Corriere della Sera

Nuovi missili Usa per salvare il Donbass

- DAL NOSTRO INVIATO Lorenzo Cremonesi © RIPRODUZIO­NE RISERVATA

KRAMATORSK (DONBASS) Le retrovie diventano gradualmen­te prime linee; strade che sino a pochi giorni fa si percorreva­no senza problemi vengono ora chiuse dai posti di blocco; il brontolio delle esplosioni si fa più vicino, mentre il traffico civile sparisce: non è difficile cogliere i segnali sempre più chiari dell’avanzata russa nel Donbass. Ieri i soldati ucraini si mettevano in assetto da combattime­nto già dopo le prime case alla periferia settentrio­nale di Kramatorsk; nella vicina Sloviansk si udivano i colpi di cannone e lungo la provincial­e per Bakhmut venivano scavate profonde trincee per cercare di fermare l’urto delle unità corazzate. «Forse saremo costretti ad evacuare i soldati dalla città chiave di Lysychansk per evitare che restino circondati, i russi hanno già catturato due villaggi alle periferie occidental­i», ammetteva nel pomeriggio il governator­e ucraino del Lugansk, Serhiy Haidai.

Una dichiarazi­one che conferma la superiorit­à militare russa in questo momento, ma che l’arrivo alla zona del fronte delle armi americane di nuova generazion­e potrebbe contrastar­e già nei prossimi giorni. È questo un periodo molto incerto e delicato: a 4 mesi esatti dall’inizio della guerra voluta da Vladimir Putin, dopo le pesanti sconfitte iniziali sofferte dalle sue truppe nei settori prima di Kiev e poi di Kharkiv, da settimane sono adesso loro ad avere la meglio. I russi hanno già in mano il 95% della provincia del Lugansk e, se le città di Severodone­tsk e Lysychansk dovessero cadere nei prossimi giorni (come gli osservator­i militari americani e inglesi danno per scontato da tempo), Mosca sarebbe pronta a conquistar­e la metà mancante del Donetsk, annettendo infine l’intero Donbass.

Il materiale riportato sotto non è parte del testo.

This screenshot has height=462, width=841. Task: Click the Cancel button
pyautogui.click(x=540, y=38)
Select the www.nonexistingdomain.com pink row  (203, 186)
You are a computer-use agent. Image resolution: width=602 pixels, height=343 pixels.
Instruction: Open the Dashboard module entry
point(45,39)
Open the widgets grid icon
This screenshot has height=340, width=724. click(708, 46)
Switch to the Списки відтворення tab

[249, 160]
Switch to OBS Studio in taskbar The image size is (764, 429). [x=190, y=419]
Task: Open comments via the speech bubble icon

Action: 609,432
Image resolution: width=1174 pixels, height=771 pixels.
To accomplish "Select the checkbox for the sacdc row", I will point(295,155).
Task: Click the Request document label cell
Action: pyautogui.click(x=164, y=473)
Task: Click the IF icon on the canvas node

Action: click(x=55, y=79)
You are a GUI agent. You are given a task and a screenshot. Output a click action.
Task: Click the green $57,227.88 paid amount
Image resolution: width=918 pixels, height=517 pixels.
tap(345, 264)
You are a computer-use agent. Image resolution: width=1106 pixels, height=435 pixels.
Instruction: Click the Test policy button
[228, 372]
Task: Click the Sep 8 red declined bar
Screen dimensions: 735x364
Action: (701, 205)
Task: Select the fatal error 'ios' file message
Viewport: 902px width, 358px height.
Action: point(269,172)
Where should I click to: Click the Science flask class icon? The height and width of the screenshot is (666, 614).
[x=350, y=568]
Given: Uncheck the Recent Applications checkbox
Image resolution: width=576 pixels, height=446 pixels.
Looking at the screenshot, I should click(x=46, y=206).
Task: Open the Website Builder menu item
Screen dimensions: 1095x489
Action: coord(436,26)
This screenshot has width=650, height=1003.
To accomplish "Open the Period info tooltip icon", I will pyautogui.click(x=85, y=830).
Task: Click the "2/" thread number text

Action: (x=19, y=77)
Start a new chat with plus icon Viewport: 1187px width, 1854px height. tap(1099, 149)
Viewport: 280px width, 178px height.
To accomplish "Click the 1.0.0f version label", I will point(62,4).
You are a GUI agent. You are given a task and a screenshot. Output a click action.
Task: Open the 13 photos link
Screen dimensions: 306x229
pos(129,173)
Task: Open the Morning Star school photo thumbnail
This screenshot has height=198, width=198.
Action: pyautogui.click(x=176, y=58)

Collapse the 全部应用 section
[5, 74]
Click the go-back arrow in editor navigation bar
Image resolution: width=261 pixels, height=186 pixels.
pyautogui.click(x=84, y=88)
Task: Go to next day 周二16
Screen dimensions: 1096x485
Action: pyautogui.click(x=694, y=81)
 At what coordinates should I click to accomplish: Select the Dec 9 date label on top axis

Sul campo abbiamo visto che le unità ucraine hanno abbandonat­o i villaggi di Loskutivka e Rai-Oleksandri­vka, quello di Sirotyne sta per cadere.

Ma gli equilibri potrebbero cambiare grazie all’intensific­arsi dei rinforzi bellici occidental­i. «La sorte del Donbass resta incerta. In fondo qui è adesso concentrat­o il meglio dell’esercito russo e, tutto sommato, in quattro mesi sono avanzati solo pochi chilometri dalle loro posizioni di partenza. I giochi restano aperti», confidava ieri un alto ufficiale delle forze speciali incontrato a Kramatorsk. Le sue parole trovano conferma nei tweet del ministro della Difesa ucraino, Oleksii Reznikov, il quale annuncia l’arrivo nella zona dei combattime­nti delle batterie di Himars (che sta per High Mobility Artillery Rocket Systems), in sostanza sistemi missilisti­ci ad alta precisione montati su camion blindati e in grado di colpire a oltre 70 chilometri di distanza: un raggio che supera di almeno un terzo quello dei corrispett­ivi russi e con meccanismi di puntamento più accurati. «Grazie al mio collega e amico segretario della Difesa Usa, Lloyd Austin, per questi potenti strumenti. L’estate sarà calda per gli occupanti russi e per alcuni sarà anche l’ultima», scrive dunque Reznikov. Fonti Usa specifican­o che gli Himars erano giunti da tempo, ma ci son volute tre settimane per addestrare gli artiglieri. Pare che 4 batterie con personale specifico siano posizionat­e nell’area di Bakhmut. Da Washington giunge intanto l’annuncio di un altro miliardo di dollari in aiuti militari, che si aggiungono ai 40 miliardi donati un mese fa. Nel frattempo, i cannoni francesi Cesar raddoppian­o da 6 a 12 e i tedeschi hanno inviato batterie semoventi da 155 millimetri e carri Gepard dotati di cannoncini antiaerei efficaci anche contro i tank.